I grew up watching romantic comedies with my dad. I loved– and still love– watching romance movies. There was something about those movies that stirred my little-girl heart watching the love story unfold.
Guy and Girl meet.
Guy and Girl like each other (as more than friends).
Hilarious mistakes ensue.
Guy gets Girl.
That’s usually how the plot of every romance movie goes, anyway. Think The Notebook, Notting Hill, 10 Things I Hate About You– the guy pursues the girl and usually gets her in the end.
But in real life, I think dating goes something like this:
Guy and Girl meet.
Guy and Girl secretly like each other.
Girl tells her best friend who tells Guy’s best friend, who tells Guy that Girl likes him.
Guy gets the phone number of Girl from her best friend, Guy texts Girl.
Guy asks Girl out over text.
Girl wonders what time Guy will pick her up because he never specified.
Guy picks Girl up for the date (maybe on time… maybe not).
Guy and Girl enjoy the date. Guy doesn’t text until four days later.
Girl wonders if Guy still likes her.
Guy wonders if Girl still likes him.
And so on and so forth. The dating relationship continues, and the whole time neither party really understands what’s going on or where the relationship is going. They dance around the “DTR moment” (DTR: Define The Relationship) until someone gets impatient and brings the topic up. And more often than not, the two parties have different ideas of where the dating relationship is headed.
And both parties suffer.
In today’s world, dating is one of the most unclear and confusing life processes. It is often described as “too much work” and “unpleasant”– a process that should be described as "exciting" and "full of adventure". And it is all because we have forgotten the art of clarity.
The word clarity derives from the word clear, which itself has 74 definitions. Among those definitions are easily seen or sharply defined and free from confusion, uncertainty or doubt.

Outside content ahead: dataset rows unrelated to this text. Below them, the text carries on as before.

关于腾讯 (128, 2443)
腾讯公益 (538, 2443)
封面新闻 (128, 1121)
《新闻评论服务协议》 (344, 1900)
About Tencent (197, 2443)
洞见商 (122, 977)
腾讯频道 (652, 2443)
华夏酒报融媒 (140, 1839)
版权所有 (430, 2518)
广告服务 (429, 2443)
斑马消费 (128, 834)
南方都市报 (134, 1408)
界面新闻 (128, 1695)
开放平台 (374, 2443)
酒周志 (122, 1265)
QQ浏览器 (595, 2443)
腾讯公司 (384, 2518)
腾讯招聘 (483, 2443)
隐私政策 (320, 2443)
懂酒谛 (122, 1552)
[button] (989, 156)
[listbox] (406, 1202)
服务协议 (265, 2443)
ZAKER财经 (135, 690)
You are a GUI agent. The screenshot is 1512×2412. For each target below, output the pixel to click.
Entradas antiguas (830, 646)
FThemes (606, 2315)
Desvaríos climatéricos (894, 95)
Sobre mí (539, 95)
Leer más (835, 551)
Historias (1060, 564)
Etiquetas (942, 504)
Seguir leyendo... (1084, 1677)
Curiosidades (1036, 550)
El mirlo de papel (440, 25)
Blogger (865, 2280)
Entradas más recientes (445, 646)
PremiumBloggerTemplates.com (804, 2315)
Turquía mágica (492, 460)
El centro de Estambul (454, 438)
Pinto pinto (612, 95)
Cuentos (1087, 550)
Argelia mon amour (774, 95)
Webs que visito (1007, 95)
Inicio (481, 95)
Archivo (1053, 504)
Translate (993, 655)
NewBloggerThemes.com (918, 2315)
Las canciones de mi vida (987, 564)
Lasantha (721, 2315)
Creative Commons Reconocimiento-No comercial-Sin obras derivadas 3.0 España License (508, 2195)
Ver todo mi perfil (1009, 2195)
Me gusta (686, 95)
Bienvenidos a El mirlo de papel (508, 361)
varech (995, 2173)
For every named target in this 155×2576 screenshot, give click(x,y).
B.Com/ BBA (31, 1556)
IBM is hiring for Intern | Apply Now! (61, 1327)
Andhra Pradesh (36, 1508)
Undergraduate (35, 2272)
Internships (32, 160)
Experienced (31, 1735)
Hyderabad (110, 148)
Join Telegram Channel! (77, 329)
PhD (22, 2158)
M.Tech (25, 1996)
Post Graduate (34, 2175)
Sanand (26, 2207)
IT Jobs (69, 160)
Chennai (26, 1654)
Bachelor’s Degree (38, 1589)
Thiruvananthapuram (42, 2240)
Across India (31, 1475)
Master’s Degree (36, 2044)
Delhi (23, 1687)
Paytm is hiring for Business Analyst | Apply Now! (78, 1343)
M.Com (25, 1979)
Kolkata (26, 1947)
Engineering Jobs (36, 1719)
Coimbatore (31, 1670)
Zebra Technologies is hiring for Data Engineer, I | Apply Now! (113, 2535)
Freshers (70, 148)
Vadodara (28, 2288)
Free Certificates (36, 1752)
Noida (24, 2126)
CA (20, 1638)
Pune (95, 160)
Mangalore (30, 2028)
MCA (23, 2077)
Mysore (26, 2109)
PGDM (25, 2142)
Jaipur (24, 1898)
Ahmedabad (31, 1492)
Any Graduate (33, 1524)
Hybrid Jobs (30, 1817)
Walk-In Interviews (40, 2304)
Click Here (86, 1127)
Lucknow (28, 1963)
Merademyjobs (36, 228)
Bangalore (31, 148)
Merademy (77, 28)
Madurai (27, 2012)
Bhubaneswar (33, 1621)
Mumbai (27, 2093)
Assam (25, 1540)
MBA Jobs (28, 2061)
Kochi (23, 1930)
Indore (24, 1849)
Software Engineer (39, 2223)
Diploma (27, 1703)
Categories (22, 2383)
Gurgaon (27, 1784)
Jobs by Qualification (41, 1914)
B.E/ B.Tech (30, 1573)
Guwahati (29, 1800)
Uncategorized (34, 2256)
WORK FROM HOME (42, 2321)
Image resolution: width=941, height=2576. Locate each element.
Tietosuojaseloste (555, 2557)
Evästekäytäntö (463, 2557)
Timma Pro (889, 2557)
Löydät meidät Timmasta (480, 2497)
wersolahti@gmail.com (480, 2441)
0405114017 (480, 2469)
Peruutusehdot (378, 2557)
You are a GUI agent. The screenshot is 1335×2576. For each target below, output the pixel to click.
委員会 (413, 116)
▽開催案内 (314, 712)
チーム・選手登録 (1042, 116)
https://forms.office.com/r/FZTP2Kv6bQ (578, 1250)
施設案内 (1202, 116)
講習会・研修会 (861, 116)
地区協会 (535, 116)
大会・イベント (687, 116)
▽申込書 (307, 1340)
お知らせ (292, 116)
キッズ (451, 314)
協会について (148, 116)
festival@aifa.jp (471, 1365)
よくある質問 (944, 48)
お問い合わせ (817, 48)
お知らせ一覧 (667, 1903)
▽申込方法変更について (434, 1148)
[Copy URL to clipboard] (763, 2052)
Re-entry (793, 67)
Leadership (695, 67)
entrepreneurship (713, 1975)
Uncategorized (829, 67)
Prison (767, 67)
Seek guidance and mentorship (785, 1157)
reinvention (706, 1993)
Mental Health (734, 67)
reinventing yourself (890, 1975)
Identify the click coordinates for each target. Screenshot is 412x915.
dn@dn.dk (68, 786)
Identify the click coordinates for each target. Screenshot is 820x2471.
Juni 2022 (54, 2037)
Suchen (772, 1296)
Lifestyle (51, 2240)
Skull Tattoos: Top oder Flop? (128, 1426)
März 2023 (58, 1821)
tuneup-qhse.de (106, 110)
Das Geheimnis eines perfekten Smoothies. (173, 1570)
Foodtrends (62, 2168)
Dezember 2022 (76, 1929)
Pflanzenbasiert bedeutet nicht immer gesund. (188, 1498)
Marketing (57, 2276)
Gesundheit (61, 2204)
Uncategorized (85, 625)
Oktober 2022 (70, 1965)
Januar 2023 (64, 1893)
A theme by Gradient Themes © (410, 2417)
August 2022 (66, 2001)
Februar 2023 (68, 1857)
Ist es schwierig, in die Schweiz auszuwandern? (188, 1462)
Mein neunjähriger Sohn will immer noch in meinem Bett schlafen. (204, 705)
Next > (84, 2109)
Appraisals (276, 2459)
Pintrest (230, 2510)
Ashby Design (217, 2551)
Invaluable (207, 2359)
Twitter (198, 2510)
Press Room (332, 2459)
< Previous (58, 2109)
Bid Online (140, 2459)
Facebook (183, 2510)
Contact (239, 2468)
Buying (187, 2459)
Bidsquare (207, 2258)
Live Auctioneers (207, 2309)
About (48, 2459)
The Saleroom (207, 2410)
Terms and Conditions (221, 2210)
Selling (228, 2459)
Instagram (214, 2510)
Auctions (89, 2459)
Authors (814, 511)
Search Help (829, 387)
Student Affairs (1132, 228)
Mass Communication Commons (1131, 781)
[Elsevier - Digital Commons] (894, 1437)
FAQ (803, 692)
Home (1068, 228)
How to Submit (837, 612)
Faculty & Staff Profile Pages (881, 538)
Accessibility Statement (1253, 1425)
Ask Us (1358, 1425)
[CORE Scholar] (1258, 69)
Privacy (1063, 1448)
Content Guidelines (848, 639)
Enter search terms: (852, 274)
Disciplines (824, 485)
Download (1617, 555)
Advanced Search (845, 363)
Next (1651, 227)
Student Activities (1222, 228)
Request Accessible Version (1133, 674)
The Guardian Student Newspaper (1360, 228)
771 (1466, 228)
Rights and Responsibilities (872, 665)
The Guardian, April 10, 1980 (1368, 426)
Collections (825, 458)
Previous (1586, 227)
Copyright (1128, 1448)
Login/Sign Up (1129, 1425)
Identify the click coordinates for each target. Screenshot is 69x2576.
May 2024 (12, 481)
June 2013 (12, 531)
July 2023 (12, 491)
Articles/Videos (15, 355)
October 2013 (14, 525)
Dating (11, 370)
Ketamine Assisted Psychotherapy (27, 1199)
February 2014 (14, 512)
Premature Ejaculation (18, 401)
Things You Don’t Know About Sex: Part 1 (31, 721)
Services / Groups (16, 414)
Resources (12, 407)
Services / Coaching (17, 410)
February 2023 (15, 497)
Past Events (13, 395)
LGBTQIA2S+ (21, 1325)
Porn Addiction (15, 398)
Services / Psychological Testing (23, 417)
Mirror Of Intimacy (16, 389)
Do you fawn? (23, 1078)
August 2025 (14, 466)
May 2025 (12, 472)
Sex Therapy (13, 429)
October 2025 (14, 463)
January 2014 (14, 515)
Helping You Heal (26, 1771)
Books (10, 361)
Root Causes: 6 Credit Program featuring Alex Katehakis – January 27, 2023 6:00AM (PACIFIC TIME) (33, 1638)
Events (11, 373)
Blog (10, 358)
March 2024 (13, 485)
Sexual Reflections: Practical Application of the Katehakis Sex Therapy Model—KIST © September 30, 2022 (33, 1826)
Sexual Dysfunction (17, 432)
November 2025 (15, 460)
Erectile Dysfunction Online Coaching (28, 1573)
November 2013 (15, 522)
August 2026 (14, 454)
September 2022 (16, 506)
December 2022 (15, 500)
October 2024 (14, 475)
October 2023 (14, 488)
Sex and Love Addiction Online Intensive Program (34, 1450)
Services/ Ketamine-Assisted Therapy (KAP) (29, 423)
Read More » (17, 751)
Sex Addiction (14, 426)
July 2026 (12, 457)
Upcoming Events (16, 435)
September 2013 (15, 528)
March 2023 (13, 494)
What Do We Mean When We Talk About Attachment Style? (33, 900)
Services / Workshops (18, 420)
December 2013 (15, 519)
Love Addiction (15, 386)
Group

In short, to avoid pain in dating, we need better communication.
We need to spell out our intentions–where we want the relationship to go– at the beginning of the relationship, not somewhere else down the line. Maybe not on the first date, but don’t wait until the 20th date either.
We also need to make more of an effort to understand the other person. What are they feeling? Are there certain personal boundary lines they want to draw? The last thing you want is accidentally lead someone on.
To do this, we need to push past the awkwardness of having the conversation and actually have the conversation. Clarity can often bring discomfort– a feeling we are quick to avoid.
But having these conversations means that we don’t waste our time with someone who doesn’t want the same things we want. Our time is one of the most valuable things we have and we don’t want to live with the regret of throwing it away.
We need to bring clarity back. Not as a fad or a trend, but as a social principle. Only then will our relationships start to treat us better.